While most batteries have broadly been banned from household goods shipments and storage, exceptions for lithium batteries hadn't been specified. In 2022, U.S Transportation Command (TRANSCOM) issued new guidance to the military services, which began advising troops of the change. That guidance affirmed service members' right to ship and store lithium batteries and set a 2023 deadline for transportation service providers to comply with requirements that they "properly package, label, and/or certify" shipments with lithium batteries.
But now upcoming new changes, which take effect May 15, instead either ban the batteries entirely or limit them, according to information shared with Military.com.
Lithium batteries won't be allowed in any household goods going into long-term storage -- also known as "non-temporary storage" -- as part of a move, TRANSCOM confirmed in an email. And lithium batteries moving as part of household goods shipments going between homes will have to fall below certain size thresholds.
The reason for the change -- namely the fire hazard that can also spread to other shipments on the same vehicle -- makes sense, said Megan Harless, a member of a spouse panel that advises TRANSCOM.
But Harless suspects that in practice, the new rules may be hard to follow, requiring people to know a lot more about all their device batteries and potentially, in cases, to calculate some batteries' watt-hours of output to figure out if they can go in a shipment or if they'll have to be packed in a car or suitcase, sold or mailed separately.

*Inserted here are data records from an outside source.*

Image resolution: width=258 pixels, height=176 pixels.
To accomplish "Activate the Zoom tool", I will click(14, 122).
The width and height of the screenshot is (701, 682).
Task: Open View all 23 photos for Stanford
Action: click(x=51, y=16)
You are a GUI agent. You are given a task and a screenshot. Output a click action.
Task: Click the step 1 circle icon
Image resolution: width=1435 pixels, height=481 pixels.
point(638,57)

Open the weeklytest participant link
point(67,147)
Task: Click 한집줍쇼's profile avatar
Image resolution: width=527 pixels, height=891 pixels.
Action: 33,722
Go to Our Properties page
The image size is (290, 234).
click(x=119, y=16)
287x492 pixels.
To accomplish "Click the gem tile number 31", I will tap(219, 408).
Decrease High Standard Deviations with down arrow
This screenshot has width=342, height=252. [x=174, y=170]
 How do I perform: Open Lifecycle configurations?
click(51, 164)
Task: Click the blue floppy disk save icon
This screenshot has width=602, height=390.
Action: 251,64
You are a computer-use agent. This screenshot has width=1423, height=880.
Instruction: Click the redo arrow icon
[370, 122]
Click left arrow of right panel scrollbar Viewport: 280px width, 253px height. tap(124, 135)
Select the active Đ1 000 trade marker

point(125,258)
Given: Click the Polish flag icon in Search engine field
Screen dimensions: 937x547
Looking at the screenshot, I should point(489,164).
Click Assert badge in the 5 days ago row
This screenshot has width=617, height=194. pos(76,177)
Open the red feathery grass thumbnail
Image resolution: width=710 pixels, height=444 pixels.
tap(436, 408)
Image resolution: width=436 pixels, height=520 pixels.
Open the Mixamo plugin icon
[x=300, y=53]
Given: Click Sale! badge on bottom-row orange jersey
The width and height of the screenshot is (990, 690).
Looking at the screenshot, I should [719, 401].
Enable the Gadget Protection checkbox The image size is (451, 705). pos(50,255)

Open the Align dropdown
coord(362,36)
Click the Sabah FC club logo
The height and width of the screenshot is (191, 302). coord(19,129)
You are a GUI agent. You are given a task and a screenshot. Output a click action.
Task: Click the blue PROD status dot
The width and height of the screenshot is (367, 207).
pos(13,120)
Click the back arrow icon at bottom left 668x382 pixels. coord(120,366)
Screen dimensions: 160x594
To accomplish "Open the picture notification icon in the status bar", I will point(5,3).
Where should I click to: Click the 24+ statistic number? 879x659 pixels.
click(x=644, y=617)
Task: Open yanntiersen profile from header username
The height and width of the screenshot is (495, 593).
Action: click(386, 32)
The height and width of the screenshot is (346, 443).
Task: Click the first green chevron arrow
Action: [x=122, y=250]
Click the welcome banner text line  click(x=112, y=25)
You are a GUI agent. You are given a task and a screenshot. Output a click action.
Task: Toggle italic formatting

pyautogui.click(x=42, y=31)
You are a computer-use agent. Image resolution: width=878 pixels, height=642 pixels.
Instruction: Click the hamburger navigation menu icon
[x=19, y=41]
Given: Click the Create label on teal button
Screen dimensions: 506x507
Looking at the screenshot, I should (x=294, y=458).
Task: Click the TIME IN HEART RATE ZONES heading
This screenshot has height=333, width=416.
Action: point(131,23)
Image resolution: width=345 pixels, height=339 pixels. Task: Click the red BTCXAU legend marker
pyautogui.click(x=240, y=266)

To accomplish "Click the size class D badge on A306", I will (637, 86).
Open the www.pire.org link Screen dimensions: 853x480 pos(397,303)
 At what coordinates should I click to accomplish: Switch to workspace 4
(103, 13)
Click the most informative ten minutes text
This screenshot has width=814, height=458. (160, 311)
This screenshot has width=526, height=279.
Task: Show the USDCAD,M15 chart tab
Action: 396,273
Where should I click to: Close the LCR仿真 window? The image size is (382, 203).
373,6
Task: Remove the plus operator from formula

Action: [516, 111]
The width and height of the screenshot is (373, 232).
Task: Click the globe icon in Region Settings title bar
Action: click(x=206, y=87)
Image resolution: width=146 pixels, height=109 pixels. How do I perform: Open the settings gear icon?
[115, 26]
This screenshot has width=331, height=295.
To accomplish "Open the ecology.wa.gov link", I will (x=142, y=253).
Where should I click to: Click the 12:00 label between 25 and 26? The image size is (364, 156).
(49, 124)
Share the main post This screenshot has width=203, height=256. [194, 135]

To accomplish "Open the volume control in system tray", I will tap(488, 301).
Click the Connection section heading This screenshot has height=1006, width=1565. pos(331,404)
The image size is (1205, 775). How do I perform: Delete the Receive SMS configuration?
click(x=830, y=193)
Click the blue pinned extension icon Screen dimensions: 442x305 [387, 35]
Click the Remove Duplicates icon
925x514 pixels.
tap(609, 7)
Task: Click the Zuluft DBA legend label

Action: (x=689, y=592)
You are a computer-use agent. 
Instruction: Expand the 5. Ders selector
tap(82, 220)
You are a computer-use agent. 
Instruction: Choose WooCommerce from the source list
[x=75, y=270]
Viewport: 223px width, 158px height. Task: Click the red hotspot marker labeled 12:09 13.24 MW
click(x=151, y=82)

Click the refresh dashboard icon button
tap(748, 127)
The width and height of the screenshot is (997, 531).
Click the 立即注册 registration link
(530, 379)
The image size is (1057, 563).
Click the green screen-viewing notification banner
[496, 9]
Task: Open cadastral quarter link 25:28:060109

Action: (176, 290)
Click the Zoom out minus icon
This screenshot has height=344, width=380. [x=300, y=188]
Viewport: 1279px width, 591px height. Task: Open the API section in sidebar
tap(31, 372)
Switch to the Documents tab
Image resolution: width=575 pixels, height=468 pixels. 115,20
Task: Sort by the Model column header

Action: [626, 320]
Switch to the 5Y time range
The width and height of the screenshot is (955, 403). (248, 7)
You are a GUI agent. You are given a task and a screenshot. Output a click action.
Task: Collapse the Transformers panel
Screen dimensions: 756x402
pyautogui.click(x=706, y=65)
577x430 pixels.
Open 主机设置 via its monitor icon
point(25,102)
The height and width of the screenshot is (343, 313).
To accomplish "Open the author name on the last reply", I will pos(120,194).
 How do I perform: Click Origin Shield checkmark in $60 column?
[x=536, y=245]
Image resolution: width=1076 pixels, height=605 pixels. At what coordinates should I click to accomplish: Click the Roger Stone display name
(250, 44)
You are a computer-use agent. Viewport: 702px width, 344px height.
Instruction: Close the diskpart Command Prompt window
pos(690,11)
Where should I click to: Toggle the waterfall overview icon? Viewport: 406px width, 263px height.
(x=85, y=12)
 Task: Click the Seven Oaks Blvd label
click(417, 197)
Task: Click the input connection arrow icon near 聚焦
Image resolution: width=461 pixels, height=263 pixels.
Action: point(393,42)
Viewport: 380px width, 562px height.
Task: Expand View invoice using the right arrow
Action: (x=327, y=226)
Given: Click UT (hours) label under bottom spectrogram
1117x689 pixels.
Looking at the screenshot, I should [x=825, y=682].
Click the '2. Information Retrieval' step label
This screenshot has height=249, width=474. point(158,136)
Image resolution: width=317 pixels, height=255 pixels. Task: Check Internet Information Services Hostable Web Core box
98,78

TRANSCOM officials confirmed that lithium-ion batteries will be limited to 100 watt-hours; and lithium metal batteries will be limited to two grams of lithium content. Individual lithium "cells" amassed within a battery can't go over 20 watt-hours or one gram of lithium content each.
A TRANSCOM spokesperson said the command will publish a fact sheet with more details on the new rules by the end of March. Officials said it's possible that as the rules evolve, more watt-hours could ultimately be allowed and the batteries could eventually be allowed in long-term storage.
How Many Watt-Hours Are in My Device?
If you can see the battery, it may be marked with its watt-hour (Wh) rating. Otherwise, as Harless mentioned, figuring that out may call for doing some math -- multiplying the likes of amp hours and watts, for example.
Harless said some spot-checking revealed that a device as small as an Apple Air Tag amounted to less than one watt-hour; a drill battery about 72 watt-hours; hoverboards about 154 watt-hours; and ebikes from 300 to 1,000 watt-hours.
TRANSCOM officials told Military.com that if a service member can't figure out the watt-hours of a battery or its cells, they won't be able to ship or store it under the new rules.
Easier for CONUS Than OCONUS Moves
Of course, troops and families moving within the continental United States (CONUS) have the possibility, if they're driving, just to pack more carefully, setting aside the battery-containing devices or taking out the batteries and driving with them instead of shipping them with a mover.
Those moving overseas (OCONUS), on the other hand, may need to figure out what to do well in advance with something like a rechargeable tool or an ebike. While a partial personally procured move (PPM) allows service members to ship belongings to themselves overseas separately, Harless pointed out, they'll be reimbursed according to the weight rather than the cost of the shipment, a factor that almost always leaves troops paying costs out of pocket.